Contents, Foreword, Introduction (PDF, 63KB). This material explains the main theme of the book. When Presidents and their advisers claim that sought-for information is covered by the doctrine of executive privilege and Congress insists that it has persuasive reasons to gain access to documents and testimony from the executive branch, the result is usually not controlled by abstract legal principles or caselaw but rather a political accommodation between the branches. Lawmakers have many coercive tools available to get what they want if they press their advantages.
Chapter 1 on "Constitutional Principles" (PDF, 180KB).
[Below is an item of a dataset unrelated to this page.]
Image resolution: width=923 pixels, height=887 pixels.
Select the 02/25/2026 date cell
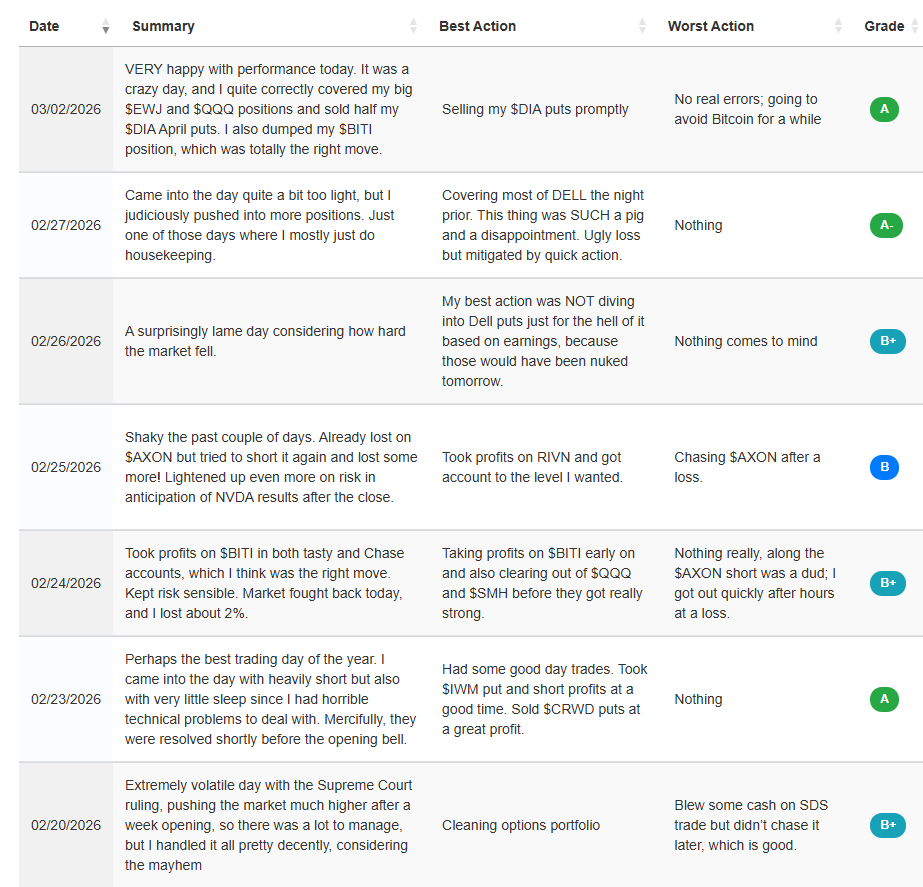(x=66, y=467)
It was early established that Congress is "an inquest" and has implied power to investigate activities within the executive branch, starting initially with inquiries into the conduct of Robert Morris as Superintendent of Finance during the Continental Congress and an annuity for Baron von Steuben, and ripening into an investigation in 1792 of a military disaster under Maj. Gen. Arthur St. Clair.
Chapter 2 on "The Appropriations Power" (PDF, 208KB). Congress often uses the power of the purse to extract information from the executive branch. This leverage is frequently seen in battles over treaties, funding the Contras during the Reagan administration, and the use of "legislative vetoes" or committee vetoes to control agency decisions.
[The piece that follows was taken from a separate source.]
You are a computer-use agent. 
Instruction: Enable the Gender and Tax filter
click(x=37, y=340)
Chapter 3 on "The Impeachment Power" (PDF, 143KB). Presidents concede that when Congress initiates an impeachment inquiry, it has fairly unlimited access to documents in the executive branch. This chapters covers legislative investigations under Presidents Andrew Jackson, Andrew Johnson, Richard Nixon (Watergate), Ronald Reagan (Iran-Contra), and Bill Clinton (perjury and obstruction of justice).
Chapter 4 on "The Appointment Power" (PDF, 136KB). The Senate has great leverage in gaining access to documents and testimony when it reviews nominees sent forth by Presidents. This chapter reviews the record during nomination battles over Richard G. Kleindienst, L. Patrick Gray III, William Rehnquist, Robert Bork, Stephen Trott, Miguel Estrada, and other nominees.
Chapter 5 on "Congressional Subpoenas" (PDF, 136KB). By issuing subpoenas and offering immunity, Congress can strengthen its access to documents and testimony. Examples here cover disputes with the Federal Trade Commission in 1975, the Justice Department in 1989 and 1990, the White House in 1995, and the Justice Department in 2001.
Chapter 6 on "The Contempt Power" (PDF, 153KB). If the executive branch refuses to comply with a subpoena, either house of Congress can hold an executive official in contempt, which is usually effective in forcing cooperation. Examples of this tactic include contempt actions against Rogers C. B. Morton, David Mathews, Henry Kissinger, Joseph A. Califano, Jr., Charles W. Duncan, Jr., James B. Edwards, James Watt, Anne Gorsuch, Jack Quinn, and Janet Reno.
Chapter 7 on "House Resolutions of Inquiry" (PDF, 152KB). Any member of the House of Representatives can introduce a resolution of inquiry to request documents from the executive branch. The member is entitled only to available information; these resolutions may not require investigation. This legislative tool has often been effective in gaining access to facts later used in committee investigations.
Chapter 8 on "The 'Seven Member Rule'" (PDF, 128KB). First enacted in 1928, a statute requires the executive branch to furnish information to Congress if requested by designated committees. The statute has been invoked a number of times, leading to litigation to determine the scope and meaning of the statute.
Chapter 9 on "GAO Investigations" (PDF, 140KB). Congress relies on the General Accounting Office (now the Government Accountability Office) to investigate executive agencies for inefficient and possibly corrupt practices. Various statutes direct GAO to examine agency documents and papers. If agencies resist, GAO has a number of procedures to force compliance. This chapter concentrates on a collision between the GAO and the office of Vice President Dick Cheney and the litigation that resulted.
Chapter 10 on "Testimony by White House Officials" (PDF, 175KB). Administrations often claim that White House aides are exempt from appearing before congressional committees, but in fact they have been forced to testify on a number of occasions. Both branches enter into accommodations to decide the scope of these legislative inquiries. This chapter examines how the President's pardon power can limit the reach of congressional investigations.
Chapter 11 on "National Security Claims" (PDF, 177KB). Administration officials and some academics sometimes argue that the breadth of congressional investigations is reduced when the subject matter is national security. However, Congress has its own constitutional duties over national security and can assert its powers and strengthen the hand of federal courts in gaining access to executive documents and testimony.
Chapter on "Conclusions" (PDF, 62KB). Many of the documents and expert testimony needed by lawmakers are located within executive agencies that are created, authorized, and funded by Congress. Lawmakers have a theoretical edge because of the abundant tools at their disposal, but success requires intense motivation and a staying power to overcome bureaucratic resistance.